Leenarts LE, Diehle J, Doreleijers TAH, Jansma EP, Lindauer RJ. Eur. Child Adolesc. Psychiatry 2013; 22(5): 269-283.

Affiliation

Department of Child and Adolescent Psychiatry, VU University Medical Center, De Bascule, Duivendrecht, PO Box 303, 1115 ZG, Amsterdam, The Netherlands, l.leenarts@debascule.com.

Copyright

(Copyright © 2013, Holtzbrinck Springer Nature Publishing Group)

DOI

10.1007/s00787-012-0367-5

PMID

23266844

Abstract

This is a systematic review of evidence-based treatments for children exposed to childhood maltreatment. Because exposure to childhood maltreatment has been associated with a broad range of trauma-related psychopathology (e.g., PTSD, anxiety, suicidal ideation, substance abuse) and with aggressive and violent behavior, this review describes psychotherapeutic treatments which focus on former broad range of psychopathological outcomes. A total of 26 randomized controlled clinical trials and seven non-randomized controlled clinical trials published between 2000 and 2012 satisfied the inclusionary criteria and were included.
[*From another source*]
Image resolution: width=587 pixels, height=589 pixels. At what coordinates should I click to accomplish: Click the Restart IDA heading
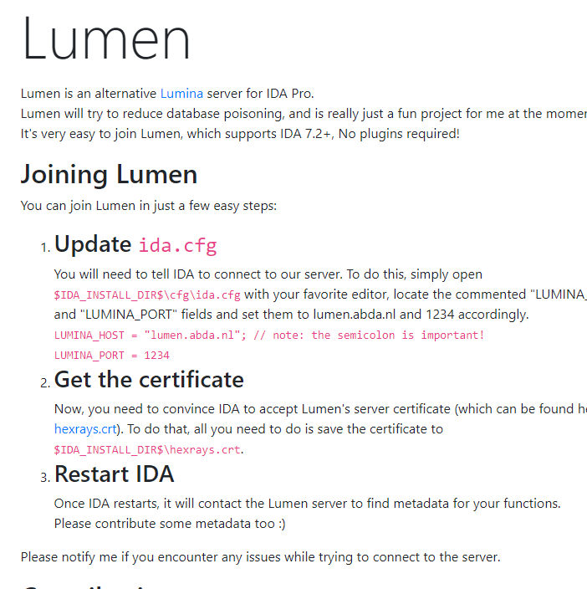click(114, 474)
These studies dealt with various kinds of samples, from sexually abused and maltreated children in child psychiatric outpatient clinics or in foster care to traumatized incarcerated boys. A total of 27 studies evaluated psychotherapeutic treatments which used trauma-focused cognitive, behavioral or cognitive-behavioral techniques; only two studies evaluated trauma-specific treatments for children and adolescents with comorbid aggressive or violent behavior; and four studies evaluated psychotherapeutic treatments that predominantly focused on other mental health problems than PTSD and used non-trauma focused cognitive, behavioral or cognitive-behavioral techniques. The results of this review suggest that trauma-focused cognitive-behavioral therapy (TF-CBT) is the best-supported treatment for children following childhood maltreatment. However, in line with increased interest in the diagnosis of complex PTSD and given the likely relationship between childhood maltreatment and aggressive and violent behavior, the authors suggest that clinical practice should address a phase-oriented approach. This review concludes with a discussion of future research directions and limitations.